June 5: The West Palm Beach Fishing Club’s KDW Classic, based at Riviera Beach Municipal Marina. Captains meeting and late registration begins at 6 p.m. June 4 at Riviera Beach marina, 200 E. 13th St. Entry fee: $200 for fishing club members and tenants of Riviera Beach Municipal Marina, Lott Brothers Marina or Palm Beach Yacht Center by May 21. Entry fee after May 21: $300 per boat. Eligible fish: kingfish, dolphin and wahoo. Enter online at www.kdwclassic.com.

June 12: Lantana Fishing Derby with weigh-in at the Old Key Lime House restaurant. Captains party set for 6-9 p.m. June 10 at the Lantana Recreation Center. The awards barbecue will begin at 11:30 a.m. June 13 at the Lantana Recreation Center. Eligible fish: kingfish, dolphin and wahoo. Entry fee: $250 for up to four anglers. Enter online at www.LantanaFishingDerby.com.

July 10: The Big Dog, Fat Cat KDW Shootout based at Sailfish Marina in Palm Beach Shores. A kickoff party is set for 7 p.m. June 23 at Sailfish Marina.

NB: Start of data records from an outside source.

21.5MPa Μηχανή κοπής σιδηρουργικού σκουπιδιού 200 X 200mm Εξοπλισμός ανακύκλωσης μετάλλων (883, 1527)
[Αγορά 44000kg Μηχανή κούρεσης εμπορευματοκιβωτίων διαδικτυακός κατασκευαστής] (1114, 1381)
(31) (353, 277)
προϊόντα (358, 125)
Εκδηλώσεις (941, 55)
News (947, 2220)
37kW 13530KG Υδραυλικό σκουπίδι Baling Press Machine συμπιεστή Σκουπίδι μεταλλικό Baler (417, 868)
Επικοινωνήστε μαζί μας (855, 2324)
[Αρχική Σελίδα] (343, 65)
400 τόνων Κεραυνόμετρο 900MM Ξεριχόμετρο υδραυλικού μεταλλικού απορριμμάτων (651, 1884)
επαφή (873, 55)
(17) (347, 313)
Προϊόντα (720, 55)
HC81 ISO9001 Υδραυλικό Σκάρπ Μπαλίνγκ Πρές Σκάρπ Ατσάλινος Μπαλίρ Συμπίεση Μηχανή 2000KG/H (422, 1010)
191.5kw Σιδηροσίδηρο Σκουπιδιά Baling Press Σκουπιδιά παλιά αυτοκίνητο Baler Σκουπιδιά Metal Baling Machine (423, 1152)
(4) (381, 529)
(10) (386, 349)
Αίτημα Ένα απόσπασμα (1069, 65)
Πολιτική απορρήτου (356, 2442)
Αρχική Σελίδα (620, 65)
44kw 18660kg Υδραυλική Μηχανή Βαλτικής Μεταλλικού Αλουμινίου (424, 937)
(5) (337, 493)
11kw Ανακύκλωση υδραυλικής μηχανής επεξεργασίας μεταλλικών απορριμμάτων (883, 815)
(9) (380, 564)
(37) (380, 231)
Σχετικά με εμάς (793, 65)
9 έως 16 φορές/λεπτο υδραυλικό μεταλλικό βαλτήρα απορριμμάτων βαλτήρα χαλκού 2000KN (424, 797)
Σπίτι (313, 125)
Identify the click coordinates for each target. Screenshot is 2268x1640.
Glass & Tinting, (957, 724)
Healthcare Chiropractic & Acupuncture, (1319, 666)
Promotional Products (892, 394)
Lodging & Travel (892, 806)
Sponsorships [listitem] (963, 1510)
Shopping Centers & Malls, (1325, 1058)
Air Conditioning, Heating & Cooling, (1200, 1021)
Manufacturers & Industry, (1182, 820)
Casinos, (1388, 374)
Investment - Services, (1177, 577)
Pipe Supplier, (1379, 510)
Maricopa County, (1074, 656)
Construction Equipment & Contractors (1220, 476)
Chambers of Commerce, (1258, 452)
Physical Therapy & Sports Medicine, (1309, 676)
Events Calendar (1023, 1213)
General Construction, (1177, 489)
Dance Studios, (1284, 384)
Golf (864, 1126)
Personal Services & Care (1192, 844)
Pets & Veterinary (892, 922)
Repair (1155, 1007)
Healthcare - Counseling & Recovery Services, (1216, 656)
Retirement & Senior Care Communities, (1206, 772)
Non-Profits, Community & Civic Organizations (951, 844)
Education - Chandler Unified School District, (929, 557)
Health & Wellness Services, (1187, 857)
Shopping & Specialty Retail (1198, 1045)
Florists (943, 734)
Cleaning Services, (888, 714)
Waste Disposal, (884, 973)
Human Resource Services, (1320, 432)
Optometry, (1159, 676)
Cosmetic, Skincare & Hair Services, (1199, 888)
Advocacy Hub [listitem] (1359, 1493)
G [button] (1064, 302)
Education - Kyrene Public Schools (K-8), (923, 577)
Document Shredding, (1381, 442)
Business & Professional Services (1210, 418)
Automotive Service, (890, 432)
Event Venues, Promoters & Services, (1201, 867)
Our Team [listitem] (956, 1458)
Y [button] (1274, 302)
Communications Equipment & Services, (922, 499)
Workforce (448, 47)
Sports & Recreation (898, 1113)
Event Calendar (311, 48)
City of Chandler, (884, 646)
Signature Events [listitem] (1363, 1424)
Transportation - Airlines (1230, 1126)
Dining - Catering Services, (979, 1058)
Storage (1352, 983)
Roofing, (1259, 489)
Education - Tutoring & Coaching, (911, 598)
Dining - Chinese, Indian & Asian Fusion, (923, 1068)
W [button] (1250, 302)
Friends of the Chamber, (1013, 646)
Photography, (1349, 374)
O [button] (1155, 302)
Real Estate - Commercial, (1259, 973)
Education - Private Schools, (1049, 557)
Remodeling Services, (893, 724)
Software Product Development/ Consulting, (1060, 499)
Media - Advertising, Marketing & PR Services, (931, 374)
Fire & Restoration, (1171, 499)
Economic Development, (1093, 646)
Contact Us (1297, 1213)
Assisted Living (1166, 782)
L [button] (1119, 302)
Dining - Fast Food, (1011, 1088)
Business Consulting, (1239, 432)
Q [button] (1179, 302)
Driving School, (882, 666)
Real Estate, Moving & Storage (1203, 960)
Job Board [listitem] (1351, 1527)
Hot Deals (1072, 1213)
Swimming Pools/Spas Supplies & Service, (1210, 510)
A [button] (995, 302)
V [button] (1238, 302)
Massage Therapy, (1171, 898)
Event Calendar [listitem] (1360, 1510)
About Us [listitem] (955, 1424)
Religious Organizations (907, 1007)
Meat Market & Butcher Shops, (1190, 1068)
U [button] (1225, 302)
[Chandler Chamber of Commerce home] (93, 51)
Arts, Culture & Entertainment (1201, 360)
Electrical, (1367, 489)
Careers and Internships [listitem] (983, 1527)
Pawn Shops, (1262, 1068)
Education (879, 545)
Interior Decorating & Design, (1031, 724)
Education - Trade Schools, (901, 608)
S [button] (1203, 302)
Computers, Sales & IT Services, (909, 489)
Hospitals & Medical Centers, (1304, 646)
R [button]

The captains meeting and silent auction begin at 5:30 p.m. July 9. Fishing will be from 6:30 a.m. until 3:30 p.m. on July 10. Eligible fish: kingfish, dolphin and wahoo. Basic entry fee is $150 per boat. Enter online at www.bigdogfatcat.org.

Tip of the month

Search around floating sargassum mats for dolphinfish (mahi mahi) as the weather warms. Troll by weed mats or stop around them to cast out jigs or small live baits such as pilchards or chunks of squid or sardines. Make splashing noises on the surface to draw fish to the boat. Minimum size: 20 inches to the fork of the tail. Daily bag limit: 10 per angler.